MATERIAL FOR THIS EXERCISE:
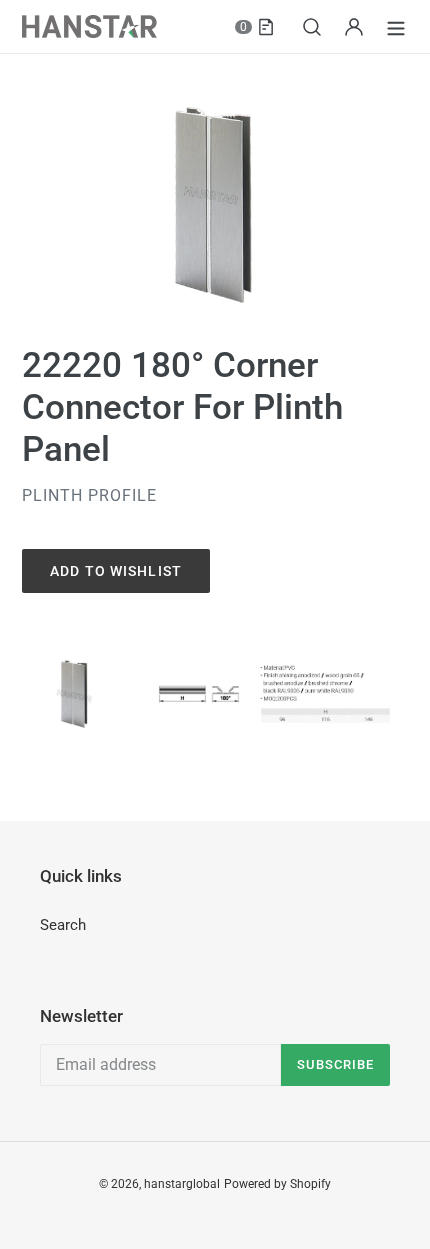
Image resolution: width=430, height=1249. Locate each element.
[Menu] (396, 26)
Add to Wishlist (116, 571)
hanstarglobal (182, 1184)
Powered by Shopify (277, 1184)
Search (63, 925)
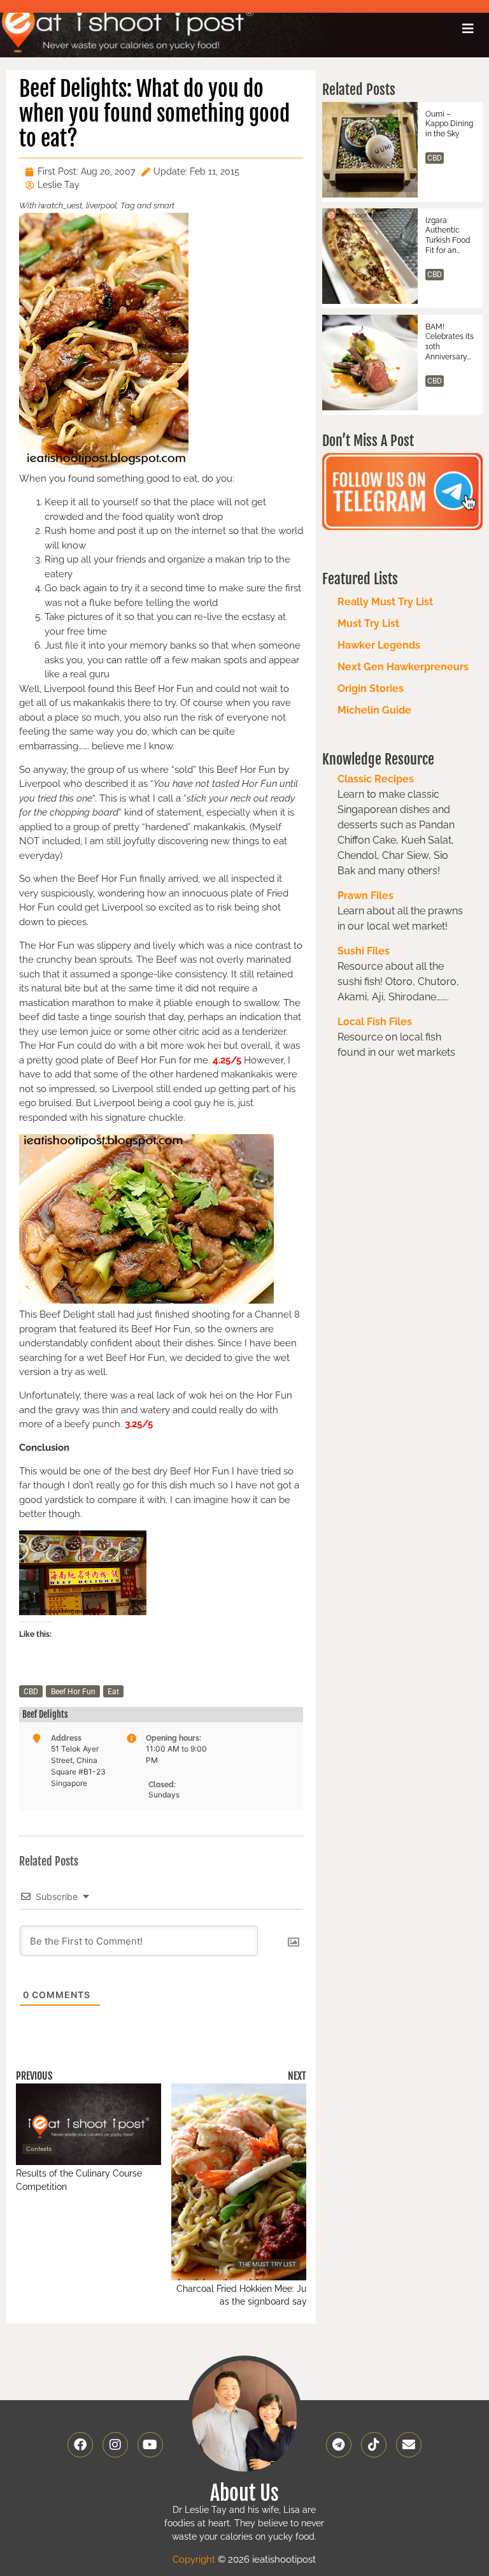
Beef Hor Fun (73, 1691)
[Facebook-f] (80, 2444)
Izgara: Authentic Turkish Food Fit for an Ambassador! (448, 235)
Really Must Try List (385, 602)
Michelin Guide (374, 710)
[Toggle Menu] (468, 29)
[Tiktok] (373, 2444)
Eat (113, 1691)
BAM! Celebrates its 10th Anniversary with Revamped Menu (449, 342)
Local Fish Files (374, 1022)
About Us (244, 2493)
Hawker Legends (378, 645)
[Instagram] (115, 2444)
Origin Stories (370, 688)
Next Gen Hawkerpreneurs (403, 667)
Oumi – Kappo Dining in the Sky (449, 124)
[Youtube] (150, 2444)
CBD (31, 1691)
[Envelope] (409, 2444)
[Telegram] (338, 2444)
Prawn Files (365, 895)
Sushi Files (363, 951)
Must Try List (368, 623)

TASK DESCRIPTION: Filter the records above for "Menu" and copy every matching line.

EXERCISE RESULT:
[Menu] (396, 26)
[Toggle Menu] (468, 29)
BAM! Celebrates its 10th Anniversary with Revamped Menu (449, 342)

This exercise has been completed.